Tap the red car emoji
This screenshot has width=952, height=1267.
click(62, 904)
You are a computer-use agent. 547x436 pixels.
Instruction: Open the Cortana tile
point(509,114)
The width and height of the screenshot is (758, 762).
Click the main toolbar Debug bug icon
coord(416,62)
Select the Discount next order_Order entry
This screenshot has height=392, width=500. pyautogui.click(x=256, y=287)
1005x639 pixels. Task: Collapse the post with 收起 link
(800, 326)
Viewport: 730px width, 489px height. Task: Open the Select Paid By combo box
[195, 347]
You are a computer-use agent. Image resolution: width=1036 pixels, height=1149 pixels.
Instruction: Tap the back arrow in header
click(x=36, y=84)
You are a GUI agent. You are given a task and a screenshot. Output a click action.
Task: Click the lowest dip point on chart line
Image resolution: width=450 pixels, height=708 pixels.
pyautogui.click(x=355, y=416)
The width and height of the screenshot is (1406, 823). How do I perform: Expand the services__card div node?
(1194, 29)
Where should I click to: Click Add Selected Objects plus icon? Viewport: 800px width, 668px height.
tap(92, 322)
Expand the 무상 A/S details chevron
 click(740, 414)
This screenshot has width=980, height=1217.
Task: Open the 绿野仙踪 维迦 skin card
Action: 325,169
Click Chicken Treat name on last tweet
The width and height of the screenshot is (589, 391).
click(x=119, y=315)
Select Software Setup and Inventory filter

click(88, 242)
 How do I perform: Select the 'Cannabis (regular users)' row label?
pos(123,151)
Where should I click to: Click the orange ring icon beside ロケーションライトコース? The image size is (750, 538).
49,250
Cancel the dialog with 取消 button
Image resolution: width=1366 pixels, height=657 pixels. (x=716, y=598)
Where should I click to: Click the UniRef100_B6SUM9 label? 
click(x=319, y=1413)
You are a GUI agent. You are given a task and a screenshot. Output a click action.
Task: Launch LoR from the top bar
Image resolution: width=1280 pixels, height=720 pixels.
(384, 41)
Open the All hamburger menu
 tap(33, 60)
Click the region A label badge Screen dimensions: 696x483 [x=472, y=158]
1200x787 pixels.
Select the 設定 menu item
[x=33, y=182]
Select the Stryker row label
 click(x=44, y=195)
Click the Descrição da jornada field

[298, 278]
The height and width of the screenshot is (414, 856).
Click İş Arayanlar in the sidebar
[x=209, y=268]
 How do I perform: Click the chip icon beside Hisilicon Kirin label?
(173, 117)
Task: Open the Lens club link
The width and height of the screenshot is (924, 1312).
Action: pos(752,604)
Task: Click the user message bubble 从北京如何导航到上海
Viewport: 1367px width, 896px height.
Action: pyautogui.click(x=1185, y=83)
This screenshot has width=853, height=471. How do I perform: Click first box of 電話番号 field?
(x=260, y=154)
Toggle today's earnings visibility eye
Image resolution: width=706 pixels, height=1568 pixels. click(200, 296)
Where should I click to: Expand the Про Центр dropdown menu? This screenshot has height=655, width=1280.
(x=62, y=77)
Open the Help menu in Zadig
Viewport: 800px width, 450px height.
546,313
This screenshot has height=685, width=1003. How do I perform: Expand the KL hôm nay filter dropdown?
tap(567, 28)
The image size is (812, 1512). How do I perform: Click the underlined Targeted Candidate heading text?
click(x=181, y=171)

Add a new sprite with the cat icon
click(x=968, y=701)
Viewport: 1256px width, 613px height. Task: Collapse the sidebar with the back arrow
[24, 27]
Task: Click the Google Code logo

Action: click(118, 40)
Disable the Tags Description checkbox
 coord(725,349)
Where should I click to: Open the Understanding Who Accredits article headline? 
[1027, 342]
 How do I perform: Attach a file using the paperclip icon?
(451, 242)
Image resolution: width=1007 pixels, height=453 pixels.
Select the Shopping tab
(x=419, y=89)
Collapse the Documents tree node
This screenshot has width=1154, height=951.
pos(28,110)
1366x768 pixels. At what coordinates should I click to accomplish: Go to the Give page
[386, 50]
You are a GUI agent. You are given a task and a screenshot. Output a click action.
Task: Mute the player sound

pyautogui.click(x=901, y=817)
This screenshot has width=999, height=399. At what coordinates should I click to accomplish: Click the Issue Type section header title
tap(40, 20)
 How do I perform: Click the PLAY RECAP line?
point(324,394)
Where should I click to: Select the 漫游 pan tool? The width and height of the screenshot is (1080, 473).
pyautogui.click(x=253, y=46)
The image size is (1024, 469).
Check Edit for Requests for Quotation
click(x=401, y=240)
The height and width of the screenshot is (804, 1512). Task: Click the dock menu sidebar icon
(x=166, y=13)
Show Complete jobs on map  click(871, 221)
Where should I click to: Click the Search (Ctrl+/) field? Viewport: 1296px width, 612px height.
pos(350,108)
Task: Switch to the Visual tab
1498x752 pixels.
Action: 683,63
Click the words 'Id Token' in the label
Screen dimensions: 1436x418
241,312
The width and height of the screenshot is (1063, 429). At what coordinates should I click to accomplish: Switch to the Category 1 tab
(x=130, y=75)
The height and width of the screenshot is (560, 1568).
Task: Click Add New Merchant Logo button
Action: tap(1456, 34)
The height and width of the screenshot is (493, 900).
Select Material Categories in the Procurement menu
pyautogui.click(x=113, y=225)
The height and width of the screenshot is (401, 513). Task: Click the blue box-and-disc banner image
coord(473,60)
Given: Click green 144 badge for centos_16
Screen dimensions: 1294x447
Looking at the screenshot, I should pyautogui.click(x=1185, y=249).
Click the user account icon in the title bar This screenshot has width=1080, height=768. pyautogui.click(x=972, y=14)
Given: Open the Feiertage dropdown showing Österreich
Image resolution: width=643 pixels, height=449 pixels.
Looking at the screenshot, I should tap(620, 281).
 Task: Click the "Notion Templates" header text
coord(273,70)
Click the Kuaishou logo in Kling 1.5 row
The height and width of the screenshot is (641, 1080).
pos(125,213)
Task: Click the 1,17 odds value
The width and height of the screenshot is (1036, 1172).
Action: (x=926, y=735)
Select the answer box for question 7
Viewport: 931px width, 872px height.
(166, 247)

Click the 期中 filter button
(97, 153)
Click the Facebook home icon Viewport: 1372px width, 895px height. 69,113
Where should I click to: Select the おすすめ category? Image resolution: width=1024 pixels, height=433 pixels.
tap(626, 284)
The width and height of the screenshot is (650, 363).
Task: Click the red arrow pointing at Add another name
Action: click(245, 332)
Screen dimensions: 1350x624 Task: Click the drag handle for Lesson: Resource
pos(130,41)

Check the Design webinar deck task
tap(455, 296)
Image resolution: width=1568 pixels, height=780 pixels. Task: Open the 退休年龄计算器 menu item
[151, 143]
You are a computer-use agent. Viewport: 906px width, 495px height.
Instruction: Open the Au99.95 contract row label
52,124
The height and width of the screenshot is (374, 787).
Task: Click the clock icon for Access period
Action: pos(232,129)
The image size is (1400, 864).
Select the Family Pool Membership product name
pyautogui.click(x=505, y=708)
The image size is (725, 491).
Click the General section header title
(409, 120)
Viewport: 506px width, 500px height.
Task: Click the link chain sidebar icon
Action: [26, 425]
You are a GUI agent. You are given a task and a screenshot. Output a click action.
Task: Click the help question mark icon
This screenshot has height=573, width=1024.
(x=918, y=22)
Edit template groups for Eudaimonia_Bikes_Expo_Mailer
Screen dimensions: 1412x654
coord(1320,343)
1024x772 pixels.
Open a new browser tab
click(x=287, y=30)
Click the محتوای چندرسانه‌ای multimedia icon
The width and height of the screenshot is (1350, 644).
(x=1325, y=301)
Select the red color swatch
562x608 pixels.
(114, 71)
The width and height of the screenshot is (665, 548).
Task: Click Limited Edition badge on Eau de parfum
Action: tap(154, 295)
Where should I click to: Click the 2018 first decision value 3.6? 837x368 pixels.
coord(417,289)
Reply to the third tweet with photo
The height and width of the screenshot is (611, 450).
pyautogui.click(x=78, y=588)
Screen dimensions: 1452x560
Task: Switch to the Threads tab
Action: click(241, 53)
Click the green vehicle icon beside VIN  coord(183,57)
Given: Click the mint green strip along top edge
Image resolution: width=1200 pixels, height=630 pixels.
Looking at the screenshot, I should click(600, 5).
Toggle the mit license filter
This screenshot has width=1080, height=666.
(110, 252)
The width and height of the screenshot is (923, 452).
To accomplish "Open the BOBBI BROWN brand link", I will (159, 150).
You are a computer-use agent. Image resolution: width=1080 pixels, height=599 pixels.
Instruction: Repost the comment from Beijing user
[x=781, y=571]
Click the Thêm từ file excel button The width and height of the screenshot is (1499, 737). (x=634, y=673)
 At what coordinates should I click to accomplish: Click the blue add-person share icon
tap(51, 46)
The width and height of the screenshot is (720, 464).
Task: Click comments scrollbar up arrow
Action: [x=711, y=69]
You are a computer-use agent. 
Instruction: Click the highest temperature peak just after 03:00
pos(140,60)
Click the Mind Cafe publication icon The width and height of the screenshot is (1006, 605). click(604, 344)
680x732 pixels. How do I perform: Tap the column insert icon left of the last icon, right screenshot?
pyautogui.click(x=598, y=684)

================

Work to complete: Look through the entries above; find each line with the word "computer" and copy it.

Task output:
You are a computer-use agent. 547x436 pixels.
You are a computer-use agent. Image resolution: width=1036 pixels, height=1149 pixels.
You are a computer-use agent. Viewport: 906px width, 495px height.
You are a computer-use agent. Image resolution: width=1080 pixels, height=599 pixels.
You are a computer-use agent. 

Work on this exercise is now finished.